Please transcribe the data that follows exactly, from its first line through the line that contains "Given: Open actions".

*** RECORDS SUPPLIED Section Begins ***

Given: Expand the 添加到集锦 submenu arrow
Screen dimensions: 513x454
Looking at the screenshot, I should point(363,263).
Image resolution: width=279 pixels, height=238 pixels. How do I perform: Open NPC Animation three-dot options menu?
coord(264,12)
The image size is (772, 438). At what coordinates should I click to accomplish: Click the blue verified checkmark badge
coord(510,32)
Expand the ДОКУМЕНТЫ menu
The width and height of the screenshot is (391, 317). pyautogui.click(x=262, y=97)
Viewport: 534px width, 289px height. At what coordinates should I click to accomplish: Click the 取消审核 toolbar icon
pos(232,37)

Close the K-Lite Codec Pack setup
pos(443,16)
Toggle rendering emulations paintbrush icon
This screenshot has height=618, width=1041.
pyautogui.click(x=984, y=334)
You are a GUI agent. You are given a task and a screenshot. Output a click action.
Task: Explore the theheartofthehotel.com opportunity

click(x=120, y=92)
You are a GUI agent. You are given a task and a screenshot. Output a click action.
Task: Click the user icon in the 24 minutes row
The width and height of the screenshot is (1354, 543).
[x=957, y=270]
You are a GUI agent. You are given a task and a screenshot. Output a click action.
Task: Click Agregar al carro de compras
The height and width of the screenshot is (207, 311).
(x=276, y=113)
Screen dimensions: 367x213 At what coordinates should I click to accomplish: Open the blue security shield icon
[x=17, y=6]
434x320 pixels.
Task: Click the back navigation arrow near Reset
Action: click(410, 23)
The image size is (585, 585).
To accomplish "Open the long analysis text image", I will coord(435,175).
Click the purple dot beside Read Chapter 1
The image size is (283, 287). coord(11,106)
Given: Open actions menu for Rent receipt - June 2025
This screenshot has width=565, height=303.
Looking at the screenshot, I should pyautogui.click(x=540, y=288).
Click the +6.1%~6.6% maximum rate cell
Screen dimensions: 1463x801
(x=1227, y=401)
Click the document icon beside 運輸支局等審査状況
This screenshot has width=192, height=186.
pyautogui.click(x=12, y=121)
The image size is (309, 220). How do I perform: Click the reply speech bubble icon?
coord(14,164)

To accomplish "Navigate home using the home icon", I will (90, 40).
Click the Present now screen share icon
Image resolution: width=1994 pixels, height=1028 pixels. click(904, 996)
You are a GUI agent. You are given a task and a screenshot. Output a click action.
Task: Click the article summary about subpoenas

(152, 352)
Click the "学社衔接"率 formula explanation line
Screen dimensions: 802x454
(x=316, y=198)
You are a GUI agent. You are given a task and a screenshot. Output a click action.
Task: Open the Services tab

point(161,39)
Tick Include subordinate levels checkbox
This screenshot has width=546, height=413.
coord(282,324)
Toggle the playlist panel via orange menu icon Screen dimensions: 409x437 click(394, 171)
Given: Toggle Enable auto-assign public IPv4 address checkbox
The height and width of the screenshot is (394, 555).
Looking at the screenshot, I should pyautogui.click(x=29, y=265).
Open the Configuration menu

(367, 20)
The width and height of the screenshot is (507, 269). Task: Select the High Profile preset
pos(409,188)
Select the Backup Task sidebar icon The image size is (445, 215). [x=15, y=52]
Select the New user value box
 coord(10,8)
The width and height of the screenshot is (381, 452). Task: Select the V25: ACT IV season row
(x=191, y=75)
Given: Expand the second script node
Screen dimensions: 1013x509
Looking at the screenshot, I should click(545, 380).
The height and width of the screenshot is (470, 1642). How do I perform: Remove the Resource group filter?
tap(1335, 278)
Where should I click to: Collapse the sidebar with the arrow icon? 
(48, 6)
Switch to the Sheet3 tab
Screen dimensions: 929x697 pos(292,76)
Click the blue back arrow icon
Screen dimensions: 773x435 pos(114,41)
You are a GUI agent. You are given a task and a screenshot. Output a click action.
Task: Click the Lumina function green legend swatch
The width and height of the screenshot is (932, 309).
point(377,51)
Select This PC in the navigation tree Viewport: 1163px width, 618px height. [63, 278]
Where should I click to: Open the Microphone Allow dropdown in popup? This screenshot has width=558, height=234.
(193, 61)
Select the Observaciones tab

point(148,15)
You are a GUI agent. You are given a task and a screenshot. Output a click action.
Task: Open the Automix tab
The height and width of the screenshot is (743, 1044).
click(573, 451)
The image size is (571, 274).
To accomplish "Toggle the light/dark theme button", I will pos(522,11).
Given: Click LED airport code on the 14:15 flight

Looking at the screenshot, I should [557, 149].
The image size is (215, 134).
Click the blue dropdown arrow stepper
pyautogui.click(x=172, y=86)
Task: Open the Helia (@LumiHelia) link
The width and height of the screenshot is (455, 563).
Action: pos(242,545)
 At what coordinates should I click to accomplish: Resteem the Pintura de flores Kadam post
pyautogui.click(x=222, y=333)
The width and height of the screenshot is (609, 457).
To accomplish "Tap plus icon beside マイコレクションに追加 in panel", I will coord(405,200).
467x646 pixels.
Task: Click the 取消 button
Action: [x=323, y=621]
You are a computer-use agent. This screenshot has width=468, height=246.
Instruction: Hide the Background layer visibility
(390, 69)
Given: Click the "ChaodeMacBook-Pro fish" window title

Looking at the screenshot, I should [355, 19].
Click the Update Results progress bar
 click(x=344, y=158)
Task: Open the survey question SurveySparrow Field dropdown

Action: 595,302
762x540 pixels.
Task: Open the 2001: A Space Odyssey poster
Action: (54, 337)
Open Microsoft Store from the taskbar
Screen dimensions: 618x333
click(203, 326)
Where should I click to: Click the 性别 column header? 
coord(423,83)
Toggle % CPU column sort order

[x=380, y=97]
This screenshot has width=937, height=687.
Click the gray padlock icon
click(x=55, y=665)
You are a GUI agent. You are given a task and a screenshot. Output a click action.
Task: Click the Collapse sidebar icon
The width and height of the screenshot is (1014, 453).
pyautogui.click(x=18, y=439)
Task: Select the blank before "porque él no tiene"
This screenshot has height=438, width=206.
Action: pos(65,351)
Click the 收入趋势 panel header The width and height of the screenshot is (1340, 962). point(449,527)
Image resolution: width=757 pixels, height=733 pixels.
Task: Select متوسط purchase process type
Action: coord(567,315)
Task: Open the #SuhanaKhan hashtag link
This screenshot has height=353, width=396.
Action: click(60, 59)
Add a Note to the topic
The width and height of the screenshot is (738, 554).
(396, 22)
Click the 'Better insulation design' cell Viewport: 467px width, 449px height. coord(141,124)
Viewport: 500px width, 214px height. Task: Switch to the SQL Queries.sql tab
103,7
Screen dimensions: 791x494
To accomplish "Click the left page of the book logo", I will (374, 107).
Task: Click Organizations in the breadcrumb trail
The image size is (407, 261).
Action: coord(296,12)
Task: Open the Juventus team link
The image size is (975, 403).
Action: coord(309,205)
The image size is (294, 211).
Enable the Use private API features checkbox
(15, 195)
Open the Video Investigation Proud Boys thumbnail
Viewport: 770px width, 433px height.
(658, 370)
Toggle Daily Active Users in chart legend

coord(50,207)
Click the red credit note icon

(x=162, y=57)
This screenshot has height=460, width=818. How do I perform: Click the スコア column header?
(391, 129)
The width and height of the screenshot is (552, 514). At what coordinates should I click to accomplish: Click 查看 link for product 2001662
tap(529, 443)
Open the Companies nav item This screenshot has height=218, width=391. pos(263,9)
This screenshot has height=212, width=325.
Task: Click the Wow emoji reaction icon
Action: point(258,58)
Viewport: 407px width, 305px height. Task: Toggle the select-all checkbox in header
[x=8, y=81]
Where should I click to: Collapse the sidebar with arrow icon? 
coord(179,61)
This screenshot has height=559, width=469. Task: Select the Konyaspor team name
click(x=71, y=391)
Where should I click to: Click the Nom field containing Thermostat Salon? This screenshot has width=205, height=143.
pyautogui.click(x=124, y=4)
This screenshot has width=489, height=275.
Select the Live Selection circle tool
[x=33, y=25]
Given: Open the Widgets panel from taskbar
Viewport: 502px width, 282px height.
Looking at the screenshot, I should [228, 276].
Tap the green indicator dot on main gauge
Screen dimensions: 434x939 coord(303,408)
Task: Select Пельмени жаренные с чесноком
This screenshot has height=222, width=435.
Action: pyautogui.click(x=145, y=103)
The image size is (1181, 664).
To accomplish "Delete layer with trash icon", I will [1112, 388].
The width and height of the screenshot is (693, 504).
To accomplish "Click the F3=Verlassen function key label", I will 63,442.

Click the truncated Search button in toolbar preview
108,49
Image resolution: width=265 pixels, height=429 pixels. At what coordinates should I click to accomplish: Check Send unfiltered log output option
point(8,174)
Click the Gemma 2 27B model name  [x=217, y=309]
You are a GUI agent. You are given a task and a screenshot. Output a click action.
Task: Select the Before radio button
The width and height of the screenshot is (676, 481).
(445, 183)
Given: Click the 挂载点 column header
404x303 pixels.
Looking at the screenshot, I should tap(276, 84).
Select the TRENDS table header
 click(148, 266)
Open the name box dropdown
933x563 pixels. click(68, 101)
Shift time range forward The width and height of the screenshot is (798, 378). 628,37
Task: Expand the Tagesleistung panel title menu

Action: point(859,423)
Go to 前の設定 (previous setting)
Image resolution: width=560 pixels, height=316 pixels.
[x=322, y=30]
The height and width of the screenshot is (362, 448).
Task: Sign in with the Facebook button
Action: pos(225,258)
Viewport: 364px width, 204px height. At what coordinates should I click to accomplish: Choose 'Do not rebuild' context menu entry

*** RECORDS SUPPLIED Section Ends ***

__EXERCISE RESPONSE__
Given: Expand the 添加到集锦 submenu arrow
Screen dimensions: 513x454
Looking at the screenshot, I should point(363,263).
Image resolution: width=279 pixels, height=238 pixels. How do I perform: Open NPC Animation three-dot options menu?
coord(264,12)
The image size is (772, 438). At what coordinates should I click to accomplish: Click the blue verified checkmark badge
coord(510,32)
Expand the ДОКУМЕНТЫ menu
The width and height of the screenshot is (391, 317). pyautogui.click(x=262, y=97)
Viewport: 534px width, 289px height. At what coordinates should I click to accomplish: Click the 取消审核 toolbar icon
pos(232,37)

Close the K-Lite Codec Pack setup
pos(443,16)
Toggle rendering emulations paintbrush icon
This screenshot has height=618, width=1041.
pyautogui.click(x=984, y=334)
You are a GUI agent. You are given a task and a screenshot. Output a click action.
Task: Explore the theheartofthehotel.com opportunity

click(x=120, y=92)
You are a GUI agent. You are given a task and a screenshot. Output a click action.
Task: Click the user icon in the 24 minutes row
The width and height of the screenshot is (1354, 543).
[x=957, y=270]
You are a GUI agent. You are given a task and a screenshot. Output a click action.
Task: Click Agregar al carro de compras
The height and width of the screenshot is (207, 311).
(x=276, y=113)
Screen dimensions: 367x213 At what coordinates should I click to accomplish: Open the blue security shield icon
[x=17, y=6]
434x320 pixels.
Task: Click the back navigation arrow near Reset
Action: click(410, 23)
The image size is (585, 585).
To accomplish "Open the long analysis text image", I will coord(435,175).
Click the purple dot beside Read Chapter 1
The image size is (283, 287). coord(11,106)
Given: Open actions menu for Rent receipt - June 2025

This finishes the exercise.